── Provided text

Blepharospasm is an involuntary contraction of the muscles around the eyes. The cause is unknown, it is presumed to be a brain disease similar to Parkinson’s. It is usually treated with Botulinum Toxin (Botox) injections. However, myectomy surgery is frequently necessary in those cases that don´t respond well to Botox. It is a highly specialized surgery that lasts no longer than 90 minutes and is performed exclusively by oculo-facial plastic surgeons. Full recovery will take up to 6 months, but the spasms will go away immediately after surgery.
What you should know about Blepharospasm
Blepharospasm affects both eyes. There is difficulty opening the eyes, excessive blinking, and squeezing of the eyelids and brows. The spasms disappear while sleeping and are usually worse with bright lights. When there are also spasms of the mouth and neck, the condition is called Meige Syndrome.
Patients are recommended to wear sunglasses. A special tint for the lenses, the FL-41, has been proven to be the most effective for decreasing light sensitivity.
It is also very important to keep the eyes lubricated. A simple office procedure called punctal occlusion, blocks one of the two tear ducts in each eye to help preserve the tears longer.
Botox (botulinum toxin) is selectively injected into those muscles that cause the spasms. This will relax them and allow the patient to open the eyes. The injections have to be repeated every 3 months, on average.
Myectomy surgery is the permanent and most effective treatment for Blepharospasm. It removes the muscles around the eyes responsible for the spasms. An upper eyelid skin crease incision allows the removal of the muscles involved (orbicularis oculi, corrugator and depressor supercilii) without leaving a scar. The patient satisfaction rate is over 90%. Few patients may still require Botox but in smaller doses and only in the lower eyelids.
Myectomy surgery is usually performed under deep sedation or general anesthesia and takes about 90 minutes. The patient can go back home the same day.

────
── Information shown

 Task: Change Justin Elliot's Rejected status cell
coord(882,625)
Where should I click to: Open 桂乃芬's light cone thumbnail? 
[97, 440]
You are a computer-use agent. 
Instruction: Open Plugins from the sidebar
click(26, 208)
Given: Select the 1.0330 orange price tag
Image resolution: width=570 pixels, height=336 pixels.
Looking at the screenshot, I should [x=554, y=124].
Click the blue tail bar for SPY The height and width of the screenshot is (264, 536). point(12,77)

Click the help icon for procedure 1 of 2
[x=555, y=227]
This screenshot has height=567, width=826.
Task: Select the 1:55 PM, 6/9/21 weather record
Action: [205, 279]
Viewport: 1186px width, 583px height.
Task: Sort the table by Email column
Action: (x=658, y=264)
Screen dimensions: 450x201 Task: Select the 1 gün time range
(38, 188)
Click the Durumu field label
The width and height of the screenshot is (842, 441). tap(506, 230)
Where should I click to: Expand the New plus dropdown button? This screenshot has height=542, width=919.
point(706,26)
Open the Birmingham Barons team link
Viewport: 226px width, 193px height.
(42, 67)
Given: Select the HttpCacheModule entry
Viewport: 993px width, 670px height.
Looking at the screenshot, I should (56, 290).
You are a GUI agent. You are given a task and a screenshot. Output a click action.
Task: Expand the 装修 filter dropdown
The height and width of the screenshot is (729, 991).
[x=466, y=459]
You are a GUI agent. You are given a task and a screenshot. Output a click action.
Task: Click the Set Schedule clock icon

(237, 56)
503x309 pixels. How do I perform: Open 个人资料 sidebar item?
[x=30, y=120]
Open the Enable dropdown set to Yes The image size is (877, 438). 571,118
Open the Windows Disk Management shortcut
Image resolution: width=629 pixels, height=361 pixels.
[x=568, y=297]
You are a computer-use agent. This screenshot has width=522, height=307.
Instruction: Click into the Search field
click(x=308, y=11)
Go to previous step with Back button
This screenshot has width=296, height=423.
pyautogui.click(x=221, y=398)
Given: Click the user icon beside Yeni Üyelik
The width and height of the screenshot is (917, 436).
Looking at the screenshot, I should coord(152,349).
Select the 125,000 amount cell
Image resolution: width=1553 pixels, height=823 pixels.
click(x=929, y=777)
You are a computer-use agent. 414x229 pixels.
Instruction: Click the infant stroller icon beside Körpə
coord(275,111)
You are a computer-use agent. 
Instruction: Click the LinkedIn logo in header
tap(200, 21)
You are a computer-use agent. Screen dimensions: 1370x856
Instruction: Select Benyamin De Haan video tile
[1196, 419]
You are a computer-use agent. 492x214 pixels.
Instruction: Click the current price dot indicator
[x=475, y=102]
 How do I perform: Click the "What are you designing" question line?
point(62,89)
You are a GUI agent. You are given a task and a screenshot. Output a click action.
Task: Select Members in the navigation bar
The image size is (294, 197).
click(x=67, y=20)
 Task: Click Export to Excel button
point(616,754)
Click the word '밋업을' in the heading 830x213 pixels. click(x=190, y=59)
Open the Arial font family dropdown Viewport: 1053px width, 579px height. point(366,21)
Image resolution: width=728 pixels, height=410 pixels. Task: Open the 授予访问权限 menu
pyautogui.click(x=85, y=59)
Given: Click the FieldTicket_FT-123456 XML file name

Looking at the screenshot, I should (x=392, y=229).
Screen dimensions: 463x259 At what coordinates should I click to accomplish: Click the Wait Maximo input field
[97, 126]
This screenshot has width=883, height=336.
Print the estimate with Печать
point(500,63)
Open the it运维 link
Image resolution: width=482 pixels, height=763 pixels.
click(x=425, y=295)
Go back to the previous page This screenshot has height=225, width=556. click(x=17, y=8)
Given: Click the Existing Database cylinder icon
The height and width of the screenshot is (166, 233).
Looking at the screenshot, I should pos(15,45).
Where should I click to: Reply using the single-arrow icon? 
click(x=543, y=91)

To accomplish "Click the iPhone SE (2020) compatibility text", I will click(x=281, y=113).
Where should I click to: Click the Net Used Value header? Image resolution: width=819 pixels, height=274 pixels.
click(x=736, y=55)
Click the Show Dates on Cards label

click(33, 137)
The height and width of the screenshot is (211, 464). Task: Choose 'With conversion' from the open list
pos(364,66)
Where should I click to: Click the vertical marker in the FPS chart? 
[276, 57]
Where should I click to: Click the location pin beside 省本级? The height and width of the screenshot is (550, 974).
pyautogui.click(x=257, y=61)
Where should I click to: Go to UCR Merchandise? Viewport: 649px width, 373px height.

────

-- Study questions --
1. According to the text on blepharospasm, which lens tint is the most effective for decreasing light sensitivity?
2. Name every muscle that the text on blepharospasm says is removed through the upper eyelid skin crease incision during myectomy surgery.

-- Answers to this exercise --
1. The FL-41 tint.

2. Orbicularis oculi, corrugator, and depressor supercilii.